Metadata Mysteries

Photo-Attorney Carolyn E Wright has stirred up a metadata controversy again with Is Google Stripping Your Metadata? posted a couple of days ago. In it she links to a couple of posts from the Gunar blog, Google in the hot seat for stripping metadata in image search results (May 27, 2010) and What should Google do about media metadata? (June 3, 2010)

As I’m sure we are all aware, the vital part of metadata for photographers is the copyright information which shows our ownership of an image, as well as our contact information. Google for its image search feature produces thumbnails of images from web sites, and in making those fails to include such ownership information. As Gunar points out, industry guidance – such as the Metadata Manifesto from the Stock Artists Alliance – is that ownership metadata should never be removed, and the technical means to transfer it when creating derivative files are well-documented and relatively simple.

© 2010, Peter Marshall
Katherine Grainger at the NPG. Thumbnail saved from Google search – no metadata.
© 2010, Peter Marshall

© 2010, Peter Marshall
Full size image found in Google seach – is saved from original location and so has full metadata.
© 2010, Peter Marshall

Gunar suggests that not only should Google always respect and transfer such information when it is present, but that it should also add the URL of the web page on which the picture is displayed. It’s data that Google obviously has and is currently in the link text on each image, along with the image URL. This would as stated be a very useful service, particularly for those older images put on line before we realised the importance of metadata and the threat of orphan works legislation.

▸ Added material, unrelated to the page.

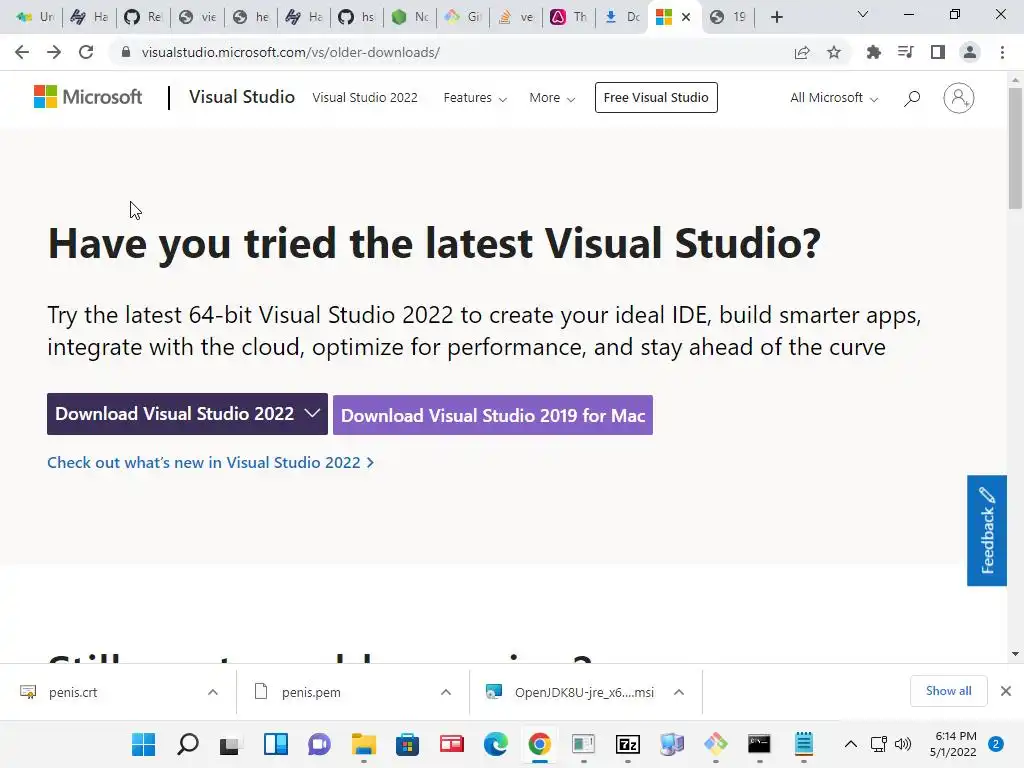Open the Chrome extensions puzzle icon
Viewport: 1024px width, 768px height.
click(x=873, y=52)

As the post suggests, removal of metadata is illegal in the USA under the “copyright management information” (CMI) provision of the Digital Millennium Copyright Act, and according to leading copyright lawyers also in the UK. Perhaps it is about time that one of the leading photographers’ organisations in the US gave notice of an action against Google, who do rather seem to be dragging their feet over incorporating a few straightforward lines of code into their thumbnail production.

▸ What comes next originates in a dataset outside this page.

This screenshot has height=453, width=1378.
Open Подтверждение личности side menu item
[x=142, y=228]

The same DMCA provision has also been dragged – perhaps rather less convincingly – into the dispute between Shepard Fairey and Associated Press over his use of an image of Barack Obama (news in the  BJP a week ago was the photographer Mannie Garcia has dropped his claim against AP) which is due to come to court in March 2011.

According to a post by Julian Sanchez on ars technica in March, AP are alleging that Fairey violated the DMCA copyright removal provision in making a copy of the work from which to produce his artwork. It isn’t clear what they mean by this, but Sanchez points out that “CMI embedded in a digital image as metadata, after all, will necessarily be omitted from a printed copy of the work.

Google are perhaps not the worst offenders of major online services. In April 2010, Jonathan Bailey reported on Plagiarism Today Flickr and Facebook STILL Strip EXIF Data. Flickr apparently now keeps it on the original uploaded files, but there is none on the other sizes that it generates. Of course most EXIF data isn’t a great loss, and what is important is particularly CMI data, most of which is IPTC data, but that probably goes the same way as EXIF.

Plagiarism Today also has some stock letters for making use of the DMCA to get content you own removed from web sites. It’s easy to do and there is useful guidance in DMCA Takedown 101, although I followed the perhaps more straightforward advice from Photo-Attorney Carolyn E Wright on NatureScapes. Unless you have some acceptable form of authenticated digital signature you will need to airmail or fax your signed take-down notice to the offending service provider’s DMCA agent.

It’s perhaps a symptom of the need to get more people to understand the need for metadata that almost all the web links I found when researching this article were about how to remove it rather than preservation.  Usually this was simply to reduce image size, although it was good to find the following in Yahoo! web developer’s Stoyan Stefanov’s Image Optimization, Part 3: Four Steps to File Size Reduction

“Important note on stripping meta information: do it only for images that you own, because when jpegtan strips all the meta, it also strips any copyright information contained in the image file.”

Also on my long trawl I came across a reminder that there can be privacy issues when EXIF data is included. If you are an illegal marijuana grower it probably isn’t a great idea to take pictures of your crop and upload them – even through an anonymous proxy – complete with EXIF geotags!